Sabtu, 06 Maret 2010

Merebut Kedaulatan Energi [2]


The founding father Soekarno telah meletakkan kebijakan-kebijakan kedaulatan dan kemandirian strategis bangsa bahwa migas harus dikuasai oleh Negara, dan dikelola oleh bangsa sendiri melalui manajemen perusahaan Negara PERTAMINA sebagai satu-satunya wakil pemerintah sebagai kebijakan operasional dari pasal 33 Undang-Undang Dasar 1945, yang memperlakukan migas sebagai bahan strategis ekonomi, pertahanan dan keamanan menyakngkut kehidupan rakyat banyak (UU 22 Tahun 2001 secara inkonstitusional telah menghilangkan peran migas sebagai alat pertahanan dan keamanan Negara, jadi bertentangan dengan pasal 33 Tahun 1945

Dalam upaya percepatan produksi, pada tahun 60-an mengingat keterbatasan modal dan tekhnologi serta tenaga ahli maka sementara perusahaan asing dimanfaatkan sebagai kontraktor PERTAMINA (bukan partner sejajar) mengingat nilai strategis migas diatas. seperti yang tercermin gamblang dalam Perpu Pengganti UU No 44 Tahun 1960 dan dipertegas lagi oleh Pak Harto dalam UU PERTAMINA No 8 Tahun 1971 yang memuat perlakuan khusus lex spesialis, terbukti dalam 25 tahun berhasil menarik investasi serta meningkatkan produksi Migas nasional enam kali lipat hingga 1,7 juta barel perhari akhir tahun 80-an, bahkan UU tersebut terbukti menjadi acuan lebih 20 negara di dunia dan terbukti berhasil pula hingga 87% produksi dunia yang 85 juta barel per hari sudah dikuasai oleh National Oil Company (NOC), untuk memperkuat peran negara, di Cina atau di India misalnya, perusahaan BUMN atau NOC diwakili oleh lebih dari 1 BUMN, oleh karena itu BP MIGAS layak dipertimbangkan sebagai BUMN migas nasional baru mendampingi BUMN PERTAMINA melengkapi UU No 8 tahun 71. Kontrak-kontrak dengan perusahaan asing yang diwakili oleh BUMN merupakan bisnis 2 bisnis seperti amanat Perpu no 44 dan UU No 8 tahun 71.

Merangkul Swasta Nasional

Sesuai dengan amanat Founding Father Ir.
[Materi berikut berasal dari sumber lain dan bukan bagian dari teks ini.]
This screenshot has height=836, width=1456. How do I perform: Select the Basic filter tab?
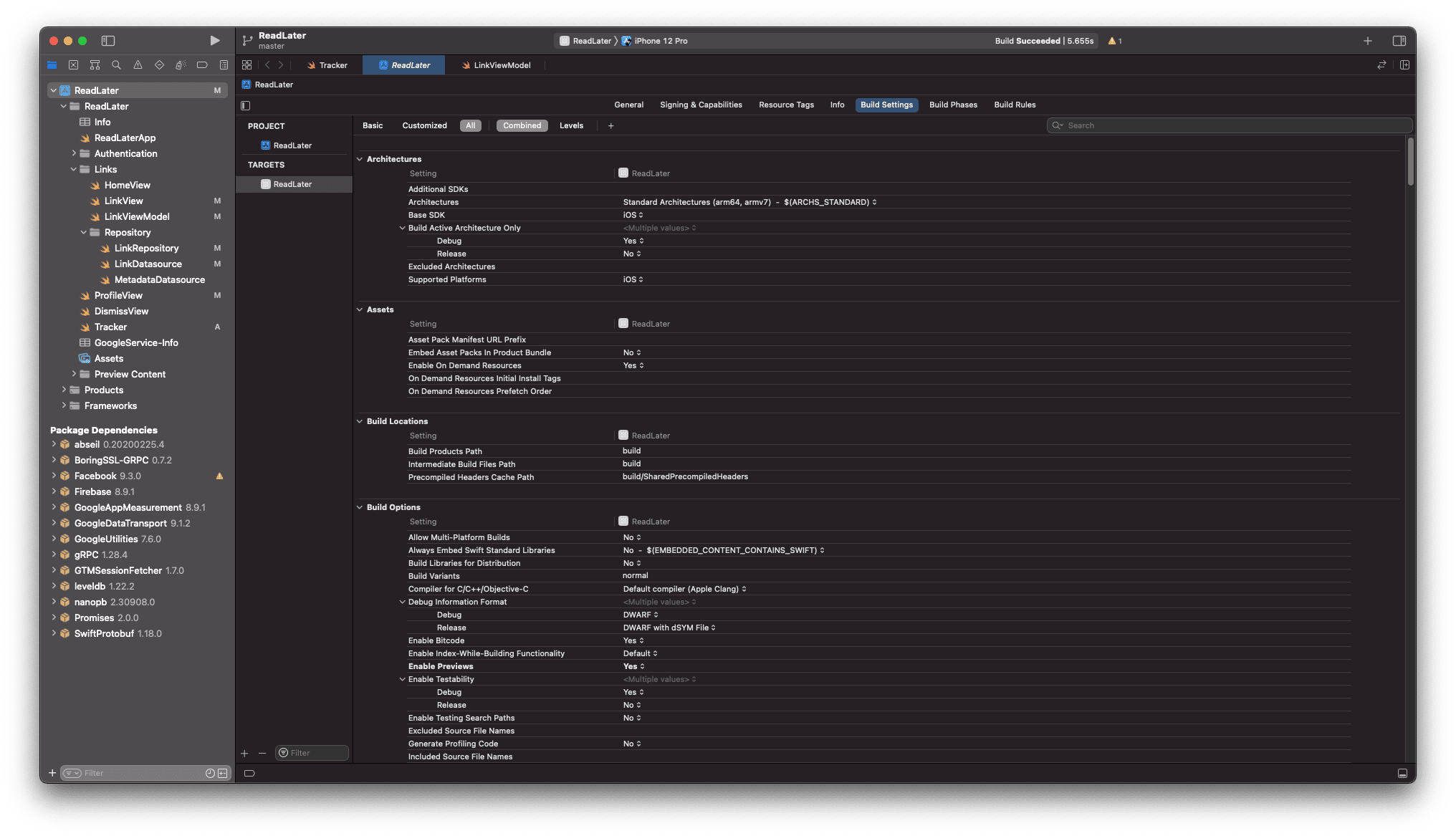click(372, 125)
Soekarno, maka dukungan terhadap Pertamina untuk menjadi operartor gas di Cepu dan memberikan lapangan migas yang akan berakhir masa kontrak kepada perusahaan Negara wajib untuk didukung oleh semua stakeholders nasional. Bila diperlukan PERTAMINA dapat memanfaatkan perusahaan swasta nasional lainnya yang juga terbukti selalu berhasil menaikkan produksi lapangan eks perusahaan asing, dengan payung Negara bilamana dilakukan secara komprehensif, baik pada aspek kelembagaan, kebijakan dan implementasi di lapangan.lebih terjamin keberhasilannya

Kendati terlambat, Indonesia telah memiliki cetak biru kebijakan energi nasional 2005-2025, namun karena tidak didukung oleh UU migas yang lebih mencerminkan upaya kedaulatan dan kemandirian migas dan energi serta tidak adanya UU keberpihakan nasional (national interest act) seperti dimiliki banyak Negara cerdas, sehingga Indonesia mudah terombang-ambing oleh bangsa-bangsa cerdas yang cenderung mendominasi dan merugikan kepentingan ekonomi kita. Sementara dari sisi implementasi, seperti di Perancis dan Brasil sangat diperlukan konsensus nasional melalui peran kuat Negara khususnya Presiden, lebih mengaktifkan lagi peran Dewan Energi Nasional misal dengan menambah tokoh dunia usaha dan perbankan nasional sehingga secara konkrit perusahaan negara mendapat kepercayaan untuk menjadi tuan rumah di negerinya sendiri, seyogyanya ke depan juga merangkul dan memberdayakan perusahaan Migas Nasional lainnya untuk bersama-sama membangun kedaulatan dan kemandirian energi. BRAVO INDONESIA…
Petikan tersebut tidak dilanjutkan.